Ausgangstext:
┏━━

Von Grundsicherung leben müssen rund sieben Millionen Menschen. Dazu kommen mindestens noch einmal so viele, die wegen niedriger Löhne und Einkommen nur knapp darüber liegen. Auch sie wissen nicht, wovon sie am Ende des Monats leben sollen. Und das war schon so, bevor die Kosten für Strom, Heizung und Lebensmittel explodierten. 1,6 Millionen Menschen sind gezwungen, sich regelmäßig Lebensmittel bei den Tafeln zu holen, die den Ansturm von Hilfesuchenden kaum noch bewältigen können.

Wie Schneider erklärte, schützen „unsere Transferleistungen die Menschen ganz objektiv nicht mehr vor Armut“. Der extreme Anstieg der Lebenshaltungskosten berge „die ganz große Gefahr, dass Deutschland am unteren Ende der Einkommensskala schlicht zerbricht“.

Der Paritätische Gesamtverband kritisiert das Entlastungspaket der Ampelkoalition, weil es die wachsende Armut nicht zielgerichtet bekämpft. Ausschließlich an einkommensschwache Haushalte fließen lediglich 2 der 29 Milliarden Euro. Diese sind völlig unzureichend und werden in kürzester Zeit von der Inflation aufgefressen. So erhalten Grundsicherungsbezieher eine Einmalzahlung von 200 Euro und Kinder, die von Hartz IV leben müssen, lächerliche 20 Euro im Monat. Auch die Heizkostenzuschüsse für Wohngeld- und BAföG-Bezieher reichen nicht aus.

┗━━

Aufgabenstellung: Bearbeite den Text über Armut in Deutschland, indem du ihn von „Der Paritätische Gesamtverband“ bis einschließlich „reichen nicht aus.“ wiedergibst und dabei „Ampelkoalition“ durch „Bundesregierung“ ersetzt.

Datensätze:
┏━━

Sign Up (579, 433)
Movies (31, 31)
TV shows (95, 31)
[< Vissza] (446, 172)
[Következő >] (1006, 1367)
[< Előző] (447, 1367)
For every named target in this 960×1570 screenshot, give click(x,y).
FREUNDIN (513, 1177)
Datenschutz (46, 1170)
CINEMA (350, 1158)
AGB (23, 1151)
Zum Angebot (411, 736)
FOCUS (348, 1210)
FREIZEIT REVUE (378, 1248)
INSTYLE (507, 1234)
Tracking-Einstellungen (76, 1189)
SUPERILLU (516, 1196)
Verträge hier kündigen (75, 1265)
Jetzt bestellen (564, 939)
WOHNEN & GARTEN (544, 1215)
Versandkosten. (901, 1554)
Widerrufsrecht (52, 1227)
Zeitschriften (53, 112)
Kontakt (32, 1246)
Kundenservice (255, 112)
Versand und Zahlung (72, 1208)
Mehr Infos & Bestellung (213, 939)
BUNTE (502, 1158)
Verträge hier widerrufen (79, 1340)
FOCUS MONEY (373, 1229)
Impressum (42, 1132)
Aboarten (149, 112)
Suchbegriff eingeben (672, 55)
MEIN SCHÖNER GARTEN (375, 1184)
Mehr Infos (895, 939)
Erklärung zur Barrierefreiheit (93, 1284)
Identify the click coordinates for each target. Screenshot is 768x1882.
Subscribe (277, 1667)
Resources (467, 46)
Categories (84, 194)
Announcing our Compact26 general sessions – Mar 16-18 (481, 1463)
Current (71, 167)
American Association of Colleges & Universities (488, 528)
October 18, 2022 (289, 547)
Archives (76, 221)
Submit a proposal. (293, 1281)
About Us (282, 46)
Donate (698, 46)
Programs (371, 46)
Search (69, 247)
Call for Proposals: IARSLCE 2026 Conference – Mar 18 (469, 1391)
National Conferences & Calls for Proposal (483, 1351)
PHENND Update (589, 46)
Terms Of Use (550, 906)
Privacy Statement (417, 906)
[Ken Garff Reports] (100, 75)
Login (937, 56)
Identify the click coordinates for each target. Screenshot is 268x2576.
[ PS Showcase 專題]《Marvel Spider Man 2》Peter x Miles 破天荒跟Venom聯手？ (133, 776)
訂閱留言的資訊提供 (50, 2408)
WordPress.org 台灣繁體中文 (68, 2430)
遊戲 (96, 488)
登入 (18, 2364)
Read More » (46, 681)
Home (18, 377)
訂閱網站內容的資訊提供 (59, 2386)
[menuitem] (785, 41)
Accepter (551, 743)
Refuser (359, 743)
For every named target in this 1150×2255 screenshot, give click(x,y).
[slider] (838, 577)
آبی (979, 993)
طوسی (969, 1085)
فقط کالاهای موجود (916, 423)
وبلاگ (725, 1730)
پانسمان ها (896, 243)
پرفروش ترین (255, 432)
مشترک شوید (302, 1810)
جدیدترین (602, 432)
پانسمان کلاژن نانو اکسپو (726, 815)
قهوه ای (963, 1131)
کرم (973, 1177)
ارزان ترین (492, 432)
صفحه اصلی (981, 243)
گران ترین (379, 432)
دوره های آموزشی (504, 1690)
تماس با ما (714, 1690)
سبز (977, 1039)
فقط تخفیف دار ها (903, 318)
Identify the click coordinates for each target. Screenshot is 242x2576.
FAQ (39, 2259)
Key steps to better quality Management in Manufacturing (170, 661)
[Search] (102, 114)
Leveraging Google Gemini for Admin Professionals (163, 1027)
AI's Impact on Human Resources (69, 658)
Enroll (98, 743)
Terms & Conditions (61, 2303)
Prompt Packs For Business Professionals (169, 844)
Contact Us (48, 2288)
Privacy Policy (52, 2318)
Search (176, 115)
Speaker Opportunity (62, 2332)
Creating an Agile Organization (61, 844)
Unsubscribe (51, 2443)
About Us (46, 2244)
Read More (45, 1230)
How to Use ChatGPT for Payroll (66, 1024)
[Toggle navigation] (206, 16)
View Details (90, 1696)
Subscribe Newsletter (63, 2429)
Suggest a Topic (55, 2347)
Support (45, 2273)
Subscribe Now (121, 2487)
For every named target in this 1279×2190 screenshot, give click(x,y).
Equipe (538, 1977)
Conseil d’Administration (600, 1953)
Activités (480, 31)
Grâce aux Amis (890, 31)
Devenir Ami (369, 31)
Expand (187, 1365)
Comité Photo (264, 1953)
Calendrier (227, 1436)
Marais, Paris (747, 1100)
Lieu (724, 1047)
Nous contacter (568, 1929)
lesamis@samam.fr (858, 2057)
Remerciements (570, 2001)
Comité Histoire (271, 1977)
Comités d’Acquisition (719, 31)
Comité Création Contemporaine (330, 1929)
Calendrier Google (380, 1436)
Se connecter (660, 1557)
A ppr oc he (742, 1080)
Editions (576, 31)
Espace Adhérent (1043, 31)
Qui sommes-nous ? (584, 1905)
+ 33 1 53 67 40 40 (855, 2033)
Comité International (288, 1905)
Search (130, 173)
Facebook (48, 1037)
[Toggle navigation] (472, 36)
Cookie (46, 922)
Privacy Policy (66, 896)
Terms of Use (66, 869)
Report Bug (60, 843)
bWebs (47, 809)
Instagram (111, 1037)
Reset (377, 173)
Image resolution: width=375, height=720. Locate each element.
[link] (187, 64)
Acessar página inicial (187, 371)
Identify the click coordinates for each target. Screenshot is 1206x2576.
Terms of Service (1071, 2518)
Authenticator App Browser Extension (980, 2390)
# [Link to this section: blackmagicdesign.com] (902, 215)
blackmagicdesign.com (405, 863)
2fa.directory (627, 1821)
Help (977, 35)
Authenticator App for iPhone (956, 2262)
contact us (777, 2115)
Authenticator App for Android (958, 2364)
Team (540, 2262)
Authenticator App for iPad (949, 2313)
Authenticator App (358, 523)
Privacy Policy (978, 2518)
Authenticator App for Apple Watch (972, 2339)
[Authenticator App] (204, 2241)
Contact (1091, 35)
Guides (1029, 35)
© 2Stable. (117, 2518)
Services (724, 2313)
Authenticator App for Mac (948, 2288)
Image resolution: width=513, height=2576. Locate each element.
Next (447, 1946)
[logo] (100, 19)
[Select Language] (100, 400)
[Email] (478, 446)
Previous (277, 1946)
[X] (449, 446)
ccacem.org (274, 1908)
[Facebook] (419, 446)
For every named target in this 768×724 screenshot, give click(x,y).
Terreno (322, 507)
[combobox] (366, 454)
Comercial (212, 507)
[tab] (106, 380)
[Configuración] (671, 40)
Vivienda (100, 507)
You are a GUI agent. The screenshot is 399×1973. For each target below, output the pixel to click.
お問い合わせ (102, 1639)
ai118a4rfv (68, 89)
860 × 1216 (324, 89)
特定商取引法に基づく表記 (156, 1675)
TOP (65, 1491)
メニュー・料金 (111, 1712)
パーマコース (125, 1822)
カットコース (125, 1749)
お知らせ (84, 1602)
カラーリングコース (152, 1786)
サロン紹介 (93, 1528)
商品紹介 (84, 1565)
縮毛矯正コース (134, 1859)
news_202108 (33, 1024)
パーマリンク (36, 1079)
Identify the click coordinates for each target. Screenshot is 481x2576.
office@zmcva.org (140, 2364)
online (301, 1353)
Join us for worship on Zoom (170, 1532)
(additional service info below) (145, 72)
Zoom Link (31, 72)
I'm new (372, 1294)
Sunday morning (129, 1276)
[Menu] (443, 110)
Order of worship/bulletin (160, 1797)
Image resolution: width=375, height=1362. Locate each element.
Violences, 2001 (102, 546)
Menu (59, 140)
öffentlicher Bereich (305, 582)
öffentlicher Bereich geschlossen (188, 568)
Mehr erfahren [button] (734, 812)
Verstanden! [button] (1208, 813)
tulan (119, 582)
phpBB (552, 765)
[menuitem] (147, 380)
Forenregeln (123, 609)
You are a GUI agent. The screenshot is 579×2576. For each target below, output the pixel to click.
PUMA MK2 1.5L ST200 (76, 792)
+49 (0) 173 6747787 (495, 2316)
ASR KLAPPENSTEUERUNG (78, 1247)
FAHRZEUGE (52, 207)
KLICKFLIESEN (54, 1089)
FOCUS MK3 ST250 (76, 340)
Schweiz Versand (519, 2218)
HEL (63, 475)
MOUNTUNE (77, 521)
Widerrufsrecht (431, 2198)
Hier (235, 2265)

┗━━

Lösung:
Der Paritätische Gesamtverband kritisiert das Entlastungspaket der Bundesregierung, weil es die wachsende Armut nicht zielgerichtet bekämpft. Ausschließlich an einkommensschwache Haushalte fließen lediglich 2 der 29 Milliarden Euro. Diese sind völlig unzureichend und werden in kürzester Zeit von der Inflation aufgefressen. So erhalten Grundsicherungsbezieher eine Einmalzahlung von 200 Euro und Kinder, die von Hartz IV leben müssen, lächerliche 20 Euro im Monat. Auch die Heizkostenzuschüsse für Wohngeld- und BAföG-Bezieher reichen nicht aus.